- Written by: David Eldridge
- Characters: Laura Danny
- Original language: English
- Genre: Dark Comedy
- Setting: Crouch End

Premiere
- Place premiered: Dorfman Theatre

= Beginning (play) =

2017 play by David Eldridge

Beginning is a 2017 play by David Eldridge. The first of a trilogy of plays to look at love and relationships, it is followed by Middle.

A two-hander, the cast featured Justine Mitchell as Laura and Sam Troughton as Danny. Directed by Polly Findlay, the play opened in the Dorfman at the National Theatre in October 2017, where it ran until 14 November 2017, enjoying a sold-out run.

The production transferred to the Ambassadors Theatre in the West End on 23 January 2018, following previews from 15 January. It was scheduled to conclude its limited run on 24 March. Mitchell and Troughton reprised their roles as Laura and Danny respectively.

The play received favourable reviews, gaining five stars from both Dominic Cavendish in The Daily Telegraph and Fiona Mountford in The Evening Standard, and four stars from Phil Willmott on the London Box Office news & reviews section.

Subsequent productions have been put on at the Gate Theatre, Dublin and the Royal Exchange, Manchester

==Plot==
Set in the aftermath of Laura's housewarming party at her new flat in Crouch End, Danny, having attended simply as the plus one of a friend, is the last remaining guest. Laura is 38, single, childless and with no immediate family; Danny is 42, divorced, living with his mother and has not seen his daughter for a number of years.

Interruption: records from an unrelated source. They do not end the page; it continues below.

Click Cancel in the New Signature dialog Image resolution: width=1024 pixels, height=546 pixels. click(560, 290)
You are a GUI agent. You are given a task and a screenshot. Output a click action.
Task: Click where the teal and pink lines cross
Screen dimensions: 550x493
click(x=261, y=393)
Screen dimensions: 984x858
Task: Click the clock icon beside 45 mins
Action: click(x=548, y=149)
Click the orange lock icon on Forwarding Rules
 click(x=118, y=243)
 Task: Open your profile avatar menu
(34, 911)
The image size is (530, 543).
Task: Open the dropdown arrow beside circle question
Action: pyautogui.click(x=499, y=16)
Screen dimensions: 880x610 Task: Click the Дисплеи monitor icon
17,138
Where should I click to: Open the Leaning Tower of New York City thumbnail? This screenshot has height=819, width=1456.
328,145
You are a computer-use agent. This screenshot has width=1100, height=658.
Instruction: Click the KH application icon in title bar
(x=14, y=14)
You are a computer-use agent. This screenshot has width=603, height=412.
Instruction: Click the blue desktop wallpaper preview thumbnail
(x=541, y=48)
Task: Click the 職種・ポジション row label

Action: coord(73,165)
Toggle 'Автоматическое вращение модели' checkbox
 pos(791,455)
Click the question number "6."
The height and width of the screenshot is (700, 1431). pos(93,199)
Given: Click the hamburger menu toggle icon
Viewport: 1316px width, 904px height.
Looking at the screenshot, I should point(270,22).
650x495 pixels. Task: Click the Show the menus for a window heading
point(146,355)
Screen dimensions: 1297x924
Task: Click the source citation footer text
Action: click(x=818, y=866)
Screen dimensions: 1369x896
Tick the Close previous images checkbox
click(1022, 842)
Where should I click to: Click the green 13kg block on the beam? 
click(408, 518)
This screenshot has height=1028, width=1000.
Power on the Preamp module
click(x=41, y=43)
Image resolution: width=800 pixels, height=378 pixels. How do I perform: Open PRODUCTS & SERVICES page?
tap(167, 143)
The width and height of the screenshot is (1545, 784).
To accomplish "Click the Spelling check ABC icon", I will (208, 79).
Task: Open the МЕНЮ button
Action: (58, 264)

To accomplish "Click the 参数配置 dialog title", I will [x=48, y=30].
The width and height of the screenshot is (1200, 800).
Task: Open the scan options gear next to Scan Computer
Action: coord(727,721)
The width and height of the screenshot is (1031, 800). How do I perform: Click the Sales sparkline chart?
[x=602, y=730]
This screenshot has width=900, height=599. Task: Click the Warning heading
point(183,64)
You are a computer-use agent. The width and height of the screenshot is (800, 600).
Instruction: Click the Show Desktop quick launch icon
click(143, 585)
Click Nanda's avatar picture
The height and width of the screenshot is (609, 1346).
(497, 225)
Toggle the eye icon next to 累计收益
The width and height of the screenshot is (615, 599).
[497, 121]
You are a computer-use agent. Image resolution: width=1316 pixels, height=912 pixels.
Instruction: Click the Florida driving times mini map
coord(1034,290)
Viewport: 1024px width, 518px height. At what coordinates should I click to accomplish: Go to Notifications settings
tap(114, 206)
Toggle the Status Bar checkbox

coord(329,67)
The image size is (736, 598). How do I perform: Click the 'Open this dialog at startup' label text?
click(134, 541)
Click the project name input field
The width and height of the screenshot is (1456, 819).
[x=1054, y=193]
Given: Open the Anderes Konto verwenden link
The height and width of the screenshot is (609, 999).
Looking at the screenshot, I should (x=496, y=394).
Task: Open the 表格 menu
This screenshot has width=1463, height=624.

The play begins with them nearly kissing and charts their journey in real time as they both seek to get back to that point. While Laura is clear from the outset that she fancies Danny and wants him to stay over, Danny is reluctant to share his true feelings. Over the course of the play, both begin to open up to one another, they dance to Bros, consume fish finger sandwiches and share their mutual loneliness and isolation in the city of London and where they are in their lives.